I tried per-source profiles too, on the theory that London Centric might benefit from British pronunciation hints and Carbon Brief from unit expansion rules. At this sample size, profiles were unstable: two of three articles got worse under profiling, MIT Technology Review dramatically so. Three articles per source isn’t enough to learn a stable profile against. Shelved.

The honest conclusion from all of this is one I didn’t expect when I started: Kokoro’s built-in text frontend is already doing most of the work an LLM normaliser would do. Aggressive preprocessing is harmful. Targeted preprocessing is at best modestly useful, and only on the kind of unit-heavy text my sample didn’t well represent.

The deeper point follows from the section above. The audible problems from a month of listening are not preprocessing problems. Heading-as-prose can’t be fixed by rewriting the words: it needs the TTS layer to know “this is a heading” and treat it differently. Speaker non-differentiation can’t be fixed in text: it needs voice switching at synthesis time. Homographs need phoneme-level control that prose-trained open-weights TTS models don’t currently expose.

If you’re building audio for a publication, the lesson is: invest in the text-structure layer, not the text-normalisation layer. The normalisation problem is mostly solved. The structure problem isn’t.

What I’d build next

A few candidates, ordered by how much they’d improve the listening experience:

Heading and structure markup at the extraction layer. trafilatura already extracts document structure. The question is whether you can pass that structure through to Kokoro via inline markers, or whether you need to render heading audio in a different voice, or with explicit pauses, and concatenate at the audio level. Probably the highest-leverage fix and the one I’d attempt first.
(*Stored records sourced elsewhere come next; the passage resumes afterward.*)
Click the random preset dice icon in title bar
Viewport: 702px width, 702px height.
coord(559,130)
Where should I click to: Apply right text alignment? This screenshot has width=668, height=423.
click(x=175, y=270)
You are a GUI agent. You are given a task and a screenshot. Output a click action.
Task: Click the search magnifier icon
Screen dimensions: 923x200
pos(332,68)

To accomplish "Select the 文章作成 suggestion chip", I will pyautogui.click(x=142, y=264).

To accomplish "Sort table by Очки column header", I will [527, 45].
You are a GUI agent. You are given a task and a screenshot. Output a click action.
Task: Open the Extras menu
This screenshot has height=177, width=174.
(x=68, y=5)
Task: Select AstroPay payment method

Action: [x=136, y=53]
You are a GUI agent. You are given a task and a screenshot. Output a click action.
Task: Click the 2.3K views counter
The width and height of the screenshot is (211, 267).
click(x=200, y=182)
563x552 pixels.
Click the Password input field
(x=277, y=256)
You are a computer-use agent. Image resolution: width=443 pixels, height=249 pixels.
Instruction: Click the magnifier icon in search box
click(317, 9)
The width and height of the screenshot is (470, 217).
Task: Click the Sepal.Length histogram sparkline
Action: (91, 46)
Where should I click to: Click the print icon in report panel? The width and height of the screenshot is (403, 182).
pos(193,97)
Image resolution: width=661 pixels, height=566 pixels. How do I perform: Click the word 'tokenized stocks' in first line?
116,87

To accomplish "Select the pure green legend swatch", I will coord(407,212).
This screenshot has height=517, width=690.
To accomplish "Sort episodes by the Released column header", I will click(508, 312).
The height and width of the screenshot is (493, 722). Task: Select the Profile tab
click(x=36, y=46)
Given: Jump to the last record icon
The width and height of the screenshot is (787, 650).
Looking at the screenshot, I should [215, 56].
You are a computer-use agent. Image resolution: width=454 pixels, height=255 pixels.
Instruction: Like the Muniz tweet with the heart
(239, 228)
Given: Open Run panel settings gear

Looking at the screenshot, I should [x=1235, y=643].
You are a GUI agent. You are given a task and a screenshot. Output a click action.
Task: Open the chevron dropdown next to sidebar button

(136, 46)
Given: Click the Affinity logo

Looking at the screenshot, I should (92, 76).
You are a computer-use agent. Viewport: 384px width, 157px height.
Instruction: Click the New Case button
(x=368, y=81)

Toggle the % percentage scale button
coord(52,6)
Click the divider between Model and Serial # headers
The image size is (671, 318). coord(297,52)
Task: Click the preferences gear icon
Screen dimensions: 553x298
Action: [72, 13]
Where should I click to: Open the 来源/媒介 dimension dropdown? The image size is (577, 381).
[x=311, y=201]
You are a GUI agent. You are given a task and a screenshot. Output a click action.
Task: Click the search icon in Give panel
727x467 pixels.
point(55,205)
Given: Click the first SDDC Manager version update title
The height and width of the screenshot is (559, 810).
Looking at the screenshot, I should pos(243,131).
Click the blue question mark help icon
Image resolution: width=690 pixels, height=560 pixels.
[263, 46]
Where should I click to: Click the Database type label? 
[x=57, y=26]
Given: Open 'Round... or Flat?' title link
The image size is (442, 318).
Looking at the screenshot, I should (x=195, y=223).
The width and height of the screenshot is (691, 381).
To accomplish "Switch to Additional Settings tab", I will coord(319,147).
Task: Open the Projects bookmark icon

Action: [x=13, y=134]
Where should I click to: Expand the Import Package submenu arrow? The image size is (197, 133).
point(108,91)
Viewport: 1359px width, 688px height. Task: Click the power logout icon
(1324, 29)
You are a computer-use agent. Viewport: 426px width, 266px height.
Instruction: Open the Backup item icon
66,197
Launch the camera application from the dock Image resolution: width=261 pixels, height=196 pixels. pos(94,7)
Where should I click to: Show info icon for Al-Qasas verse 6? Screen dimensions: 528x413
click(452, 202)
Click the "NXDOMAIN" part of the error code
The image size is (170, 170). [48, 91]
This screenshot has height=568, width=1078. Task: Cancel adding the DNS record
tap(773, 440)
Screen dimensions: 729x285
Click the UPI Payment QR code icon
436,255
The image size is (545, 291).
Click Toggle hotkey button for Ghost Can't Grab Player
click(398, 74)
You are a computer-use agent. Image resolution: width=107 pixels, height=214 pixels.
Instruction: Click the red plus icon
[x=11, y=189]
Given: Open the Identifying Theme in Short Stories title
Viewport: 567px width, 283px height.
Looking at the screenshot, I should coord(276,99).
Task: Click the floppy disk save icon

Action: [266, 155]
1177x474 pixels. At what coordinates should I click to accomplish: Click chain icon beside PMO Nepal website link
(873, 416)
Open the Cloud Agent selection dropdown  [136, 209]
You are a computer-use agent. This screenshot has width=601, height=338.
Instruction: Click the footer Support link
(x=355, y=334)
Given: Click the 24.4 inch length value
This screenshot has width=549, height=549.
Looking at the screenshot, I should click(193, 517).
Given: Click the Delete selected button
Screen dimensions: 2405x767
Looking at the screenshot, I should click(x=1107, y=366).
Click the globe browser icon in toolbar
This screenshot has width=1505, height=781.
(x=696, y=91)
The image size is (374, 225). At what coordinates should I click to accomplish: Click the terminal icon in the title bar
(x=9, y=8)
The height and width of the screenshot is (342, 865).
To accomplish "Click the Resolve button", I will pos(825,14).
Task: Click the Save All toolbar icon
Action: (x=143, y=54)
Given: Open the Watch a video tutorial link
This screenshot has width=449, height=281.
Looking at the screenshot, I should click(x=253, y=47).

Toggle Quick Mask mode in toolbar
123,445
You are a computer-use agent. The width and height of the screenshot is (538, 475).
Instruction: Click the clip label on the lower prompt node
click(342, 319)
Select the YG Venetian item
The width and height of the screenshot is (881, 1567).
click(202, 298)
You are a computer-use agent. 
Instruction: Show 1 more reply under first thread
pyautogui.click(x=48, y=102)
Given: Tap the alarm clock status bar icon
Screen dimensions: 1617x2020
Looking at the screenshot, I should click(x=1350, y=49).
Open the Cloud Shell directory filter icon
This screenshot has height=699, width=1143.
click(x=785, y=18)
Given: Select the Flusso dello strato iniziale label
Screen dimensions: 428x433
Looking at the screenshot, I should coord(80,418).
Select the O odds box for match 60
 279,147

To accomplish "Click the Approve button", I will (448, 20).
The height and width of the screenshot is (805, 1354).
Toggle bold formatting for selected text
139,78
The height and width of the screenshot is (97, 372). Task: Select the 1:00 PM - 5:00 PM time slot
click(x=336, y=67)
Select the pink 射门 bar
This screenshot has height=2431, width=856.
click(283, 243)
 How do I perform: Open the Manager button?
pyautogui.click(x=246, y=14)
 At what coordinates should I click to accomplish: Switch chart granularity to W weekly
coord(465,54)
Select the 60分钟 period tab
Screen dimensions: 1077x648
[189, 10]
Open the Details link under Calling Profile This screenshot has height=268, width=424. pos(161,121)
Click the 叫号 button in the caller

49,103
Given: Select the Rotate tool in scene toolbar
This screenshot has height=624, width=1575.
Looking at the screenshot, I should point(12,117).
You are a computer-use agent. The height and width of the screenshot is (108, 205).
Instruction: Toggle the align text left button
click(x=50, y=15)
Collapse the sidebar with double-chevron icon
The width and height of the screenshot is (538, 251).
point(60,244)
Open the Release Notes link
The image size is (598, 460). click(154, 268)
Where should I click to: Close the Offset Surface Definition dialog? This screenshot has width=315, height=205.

Voice switching for quoted dialogue. Kokoro ships with several voices. Detecting attributed dialogue at extraction time, “‘X,’ Newton said”, and routing those segments to a second voice would fix the Platformer problem entirely. The detection is the hard part: pulling “X said” out of prose is straightforward; pulling out the speaker-turn structure of a Q&A format is harder.

Per-publication default voices. Listening to a London paper in an American female voice is mildly comical. Kokoro has British voices. Carbon Brief in a more measured scientific-podcast voice. The Atlantic in something with more literary weight. Cosmetic, but real.

The broader implication, if there is one: TTS for journalism has crossed a threshold. The model is no longer the bottleneck. The bottleneck is the pipeline around the model, and that pipeline is where the interesting product work is now.